Utilities say they're ready for high power demand and widespread electricity shortages or outages are unlikely. Lines and equipment are not fully taxed and there is more generating and transmission capacity available than usual because of the weak economy. There are also few major storms in the forecast, meaning fewer downed power lines.
The heat wave began a week ago in the Plains states and is expected to spread east through the weekend. It is lasting longer than most heat waves and is spread over an unusually wide area, according to Travis Hartman, the Energy Weather Manager at MDA Earthstat, which proves forecasts for utilities and other weather-dependent businesses.

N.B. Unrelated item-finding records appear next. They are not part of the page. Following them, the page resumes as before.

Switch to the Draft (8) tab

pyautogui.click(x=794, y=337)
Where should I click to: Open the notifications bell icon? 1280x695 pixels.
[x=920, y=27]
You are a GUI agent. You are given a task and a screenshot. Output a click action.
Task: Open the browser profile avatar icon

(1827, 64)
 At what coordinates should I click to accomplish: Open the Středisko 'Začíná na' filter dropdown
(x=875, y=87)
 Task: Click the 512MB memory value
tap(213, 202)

Hartman predicts 90- to 100-degree weather from Chicago to Boston from Wednesday through the weekend. The Midwest is expected to see peak heat on Thursday while thermometers in eastern states will top out on Friday and Saturday. Philadelphia may break a 1957 record of 100 degrees on Friday, while Washington, D.C., is expected to reach 103, tying a record from 1926.
Texas and the southern Plains states will extend a long streak of hot weather. On Wednesday, Oklahoma was expected to suffer its 30th day of triple-digit temperatures this year.
Nationwide, today and Friday will be hotter than any time since 1950, Hartman said.
"It's going to mean elevated power demand for an extended period of time for a lot of people," he said.
To meet demand, utilities are firing up special power plants used only a few days a year, delaying scheduled maintenance in order to keep all equipment on line and testing heat-sensitive switches and other equipment with high-tech devices like thermographers that can gauge temperatures to one-tenth of a degree.
"These are the days everyone wants to have their ACs on, their computers going while they watch TV," said Jon Jipping, chief operating officer of ITC Holdings Corp., a transmission grid operator that owns grids in Iowa, Michigan and four other Midwest states. "These are the days we get ready for."
Peak demand for most utilities usually happens on a late weekday afternoon in midsummer. That's when businesses are still open but people return home, turn on their air conditioners, lights and televisions and they start cooking dinner.
Problems can arise when the grid comes under maximum strain.
Equipment can't cool off, and it can't handle as much power as usual. Lines, transformers and switches are working at full capacity and can be overwhelmed by power surges that can result from a blown piece of equipment or downed power line.